Teaching Profession

In a bold new report describing the conditions in many high-needs schools that interfere with student and  teacher success, 14 accomplished teachers are proposing a policy and practice framework they believe will move America beyond the achievement gap "blame game" toward meaningful and sustainable school reform.

Drawing on the latest research and their own experiences in urban schools across the nation, this TLN TeacherSolutions team has put together a dynamic blueprint that runs counter to the narrowly focused, test-driven reform strategies that currently control efforts to educate an increasingly diverse student population in undersupported schools.

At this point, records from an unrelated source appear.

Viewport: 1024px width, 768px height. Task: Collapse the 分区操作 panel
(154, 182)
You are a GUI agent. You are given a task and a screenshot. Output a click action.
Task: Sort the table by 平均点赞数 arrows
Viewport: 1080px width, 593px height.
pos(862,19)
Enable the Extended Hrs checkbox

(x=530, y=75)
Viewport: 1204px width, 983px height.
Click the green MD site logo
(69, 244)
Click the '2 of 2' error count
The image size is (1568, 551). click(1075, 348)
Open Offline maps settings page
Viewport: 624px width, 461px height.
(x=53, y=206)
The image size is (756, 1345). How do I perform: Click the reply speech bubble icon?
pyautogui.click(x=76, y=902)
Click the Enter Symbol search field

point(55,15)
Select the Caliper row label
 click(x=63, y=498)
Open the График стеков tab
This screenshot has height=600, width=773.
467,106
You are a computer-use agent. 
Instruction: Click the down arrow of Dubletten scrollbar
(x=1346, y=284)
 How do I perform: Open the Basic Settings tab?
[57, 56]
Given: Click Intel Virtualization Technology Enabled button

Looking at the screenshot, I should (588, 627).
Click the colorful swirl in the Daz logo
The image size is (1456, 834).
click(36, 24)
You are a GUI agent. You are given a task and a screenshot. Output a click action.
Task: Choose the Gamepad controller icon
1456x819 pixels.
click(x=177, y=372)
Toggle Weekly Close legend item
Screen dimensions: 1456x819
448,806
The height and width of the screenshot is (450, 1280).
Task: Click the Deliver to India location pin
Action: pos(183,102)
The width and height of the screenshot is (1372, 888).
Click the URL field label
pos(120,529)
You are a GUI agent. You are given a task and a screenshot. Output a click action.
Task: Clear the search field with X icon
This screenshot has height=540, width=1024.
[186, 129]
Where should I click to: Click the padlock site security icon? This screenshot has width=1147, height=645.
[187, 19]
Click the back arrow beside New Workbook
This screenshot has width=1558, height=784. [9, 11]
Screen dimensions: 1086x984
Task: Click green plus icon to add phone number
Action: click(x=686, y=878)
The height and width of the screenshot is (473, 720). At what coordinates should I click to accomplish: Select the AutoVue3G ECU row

 The report, Transforming School Conditions: Building Bridges to the Education System That Students and Teachers Deserve, is the product of more than a year of close study and debate, including virtual conversations with leading scholars representing a variety of perspectives. It is the latest in a series of TeacherSolutions reports supported by the Center for Teaching Quality that showcases reform proposals developed by outstanding teachers.

An e-magazine version of the report, with embedded video and audio commentary by the teachers, can be accessed here. Or download the PDF version here.

The teacher-authors include: Eldred “Jay” Bagley (Philadelphia); Glenda Blaisdell-Buck (Charlotte-Mecklenburg, NC); Mitzi Durham (Clark County, NV); Larry Ferlazzo (Sacramento, CA); Brian K. Freeland, Jr. (Charlotte-Mecklenburg, NC); Lori Fulton (Clark County, NV); Leona Bost Ingram (Charlotte-Mecklenburg, NC); Kristoffer Kohl (Clark County, NV); Mona Madan (Charlotte-Mecklenburg, NC); Kathie Marshall (Los Angeles); Delores Maxen (Charlotte- Mecklenburg, NC); Susan “Ernie” Rambo (Clark County, NV); Taylor Ross (Birmingham, AL); and Gamal Sherif (Philadelphia).

To achieve the goal of quality education for all of America's children will take more than one good idea or initiative. There is important work to be done on many fronts and involving many groups: students, parents, educators, legislators, researchers, businessess, and others.  But I want to focus on just one of those groups and our unique role in American public education.

Taking Charge of Our Profession  is a post I shared back in 2007. I still believe one of the most powerful education reforms we could have in this country is real teacher leadership in education.  So, for the Day of National Blogging for Real Education Reform, I'd like to revisit that idea.

As I stated in the orginal blog, "

Few other professions have their internal workings so externally dictated. Classroom teachers have very little (in some places, no) input into the policy decisions that govern what we do. To sit at the policymaking table, we must show that we are the education experts by making the complex work of quality teaching more understandable and visible to those outside the classroom.

This continues to be true; if anything, it's gotten worse. The stereotype of widespread incompetency among educators has almost reached the level of urban myth. As a result, much wisdom and human potential is being wasted on a variety of quick-fix solutions, while some of our best teachers are being pushed out of the classroom or out of the field entirely by illogical and unethical educational policies.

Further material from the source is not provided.